◆ REQUIRED WORK ◆
Reproduce the tripotassium arsenate entry word for word, from "Tripotassium arsenate, is" to "water-soluble crystalline solid.".

◆ SELECTED TEXT ◆
....................

Tripotassium arsenate
- Names: Other names Potassium arsenate; Tripotassium orthoarsenate;

Identifiers
- CAS Number: 13464-36-3;
- 3D model (JSmol): Interactive image;
- EC Number: 232-065-8;
- PubChem CID: 14178438;
- CompTox Dashboard (EPA): DTXSID40928698 ;

Properties
- Chemical formula: K_{3}AsO_{4}
- Molar mass: 256.21 g/mol
- Appearance: Colorless crystalline solid
- Density: 3.34 g/cm^{3} (calculated)
- Solubility in water: Soluble in water

Structure
- Crystal structure: Orthorhombic
- Space group: Cccm, No. 66
- Lattice constant: a = 1.06011 nm, b = 1.13521 nm, c = 1.69401 nm
- Formula units (Z): 16

= Tripotassium arsenate =

Tripotassium arsenate, is an inorganic compound with the formula K3AsO4. It is the normal potassium salt of arsenic acid and consists of potassium ions and isolated arsenate, AsO4(3-), tetrahedra. It is a colorless, water-soluble crystalline solid.

....................

◆ EXTRACTED ENTRIES ◆

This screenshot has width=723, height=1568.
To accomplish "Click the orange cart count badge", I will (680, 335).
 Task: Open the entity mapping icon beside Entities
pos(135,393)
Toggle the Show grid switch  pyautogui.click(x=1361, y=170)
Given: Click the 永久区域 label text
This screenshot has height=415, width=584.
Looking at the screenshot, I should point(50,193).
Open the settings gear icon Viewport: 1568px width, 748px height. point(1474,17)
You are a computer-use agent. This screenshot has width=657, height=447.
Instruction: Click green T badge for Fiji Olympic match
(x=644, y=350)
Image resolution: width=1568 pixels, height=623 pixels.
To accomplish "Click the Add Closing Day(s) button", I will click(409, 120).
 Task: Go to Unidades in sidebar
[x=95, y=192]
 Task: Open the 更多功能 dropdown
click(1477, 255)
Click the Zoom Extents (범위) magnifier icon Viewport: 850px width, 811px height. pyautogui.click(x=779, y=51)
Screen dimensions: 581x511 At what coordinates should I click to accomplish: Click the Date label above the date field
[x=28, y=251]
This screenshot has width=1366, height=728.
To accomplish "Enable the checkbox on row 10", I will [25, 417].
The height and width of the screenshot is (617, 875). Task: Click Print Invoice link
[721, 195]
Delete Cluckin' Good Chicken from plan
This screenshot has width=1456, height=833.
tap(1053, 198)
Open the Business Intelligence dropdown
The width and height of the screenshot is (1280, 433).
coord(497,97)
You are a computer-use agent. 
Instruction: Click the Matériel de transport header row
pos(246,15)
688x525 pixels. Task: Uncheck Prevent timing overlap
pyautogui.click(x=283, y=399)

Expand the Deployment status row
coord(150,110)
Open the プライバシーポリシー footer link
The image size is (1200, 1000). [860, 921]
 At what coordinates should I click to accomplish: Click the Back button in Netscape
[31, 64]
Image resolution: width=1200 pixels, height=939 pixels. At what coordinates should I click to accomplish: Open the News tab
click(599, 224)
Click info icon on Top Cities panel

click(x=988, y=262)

....................

◆ SOLUTION ◆
Tripotassium arsenate, is an inorganic compound with the formula K3AsO4. It is the normal potassium salt of arsenic acid and consists of potassium ions and isolated arsenate, AsO4(3-), tetrahedra. It is a colorless, water-soluble crystalline solid.